A partir de 4 de fevereiro, o Brasil passará a adotar novas regras para o transporte de produtos agropecuários nas bagagens de passageiros que realizam viagens internacionais. A iniciativa, estabelecida por uma portaria do Ministério da Agricultura e Pecuária, tem como objetivo principal prevenir a entrada de agentes que possam causar doenças e pragas, ameaçando a saúde pública, o meio ambiente e o patrimônio agropecuário do país. A medida reflete um esforço do governo em fortalecer a segurança sanitária e os protocolos de vigilância nas fronteiras.
Objetivo das novas regras
O intuito das novas diretrizes é impedir a introdução de pragas e doenças que possam comprometer a agropecuária brasileira. De acordo com a Secretaria de Comunicação Social da Presidência da República, a fiscalização ficará a cargo do Sistema de Vigilância Agropecuária Internacional (Vigiagro), que terá a responsabilidade de avaliar os riscos associados à entrada de determinados produtos no Brasil.
Riscos à saúde pública e ambiente
Essas novas medidas visam proteger não só a saúde dos animais e vegetais, mas também a saúde pública e o meio ambiente. O Brasil, como um dos maiores produtores agrícolas do mundo, precisa garantir que a entrada de produtos estrangeiros não comprometa suas safras e ecossistemas. O controle rigoroso na fronteira é uma estratégia essencial para evitar a disseminação de patógenos e pragas que poderiam ter consequências devastadoras.

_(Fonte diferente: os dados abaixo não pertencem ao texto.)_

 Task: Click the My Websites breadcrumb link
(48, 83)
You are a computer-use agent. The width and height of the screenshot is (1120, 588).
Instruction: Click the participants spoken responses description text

Produtos abrangidos pelas novas regras
A nova portaria especifica uma variedade de produtos que estarão sob regulamentação. Entre eles, destacam-se animais, vegetais, bebidas, fertilizantes, corretivos, agrotóxicos, alimentos, produtos de madeira, estimulantes e biofertilizantes. Além disso, materiais genéticos para reprodução animal e propagação de vegetais também estão incluídos, assim como produtos veterinários e inoculantes.
Possíveis atualizações na lista de produtos
A lista de produtos regulamentados poderá ser atualizada conforme novas informações sobre riscos sanitários ou mudanças nos procedimentos aduaneiros. Essa flexibilidade é necessária para garantir que as regras se mantenham eficazes frente a novos desafios que possam surgir na área de saúde zoofitossanitária.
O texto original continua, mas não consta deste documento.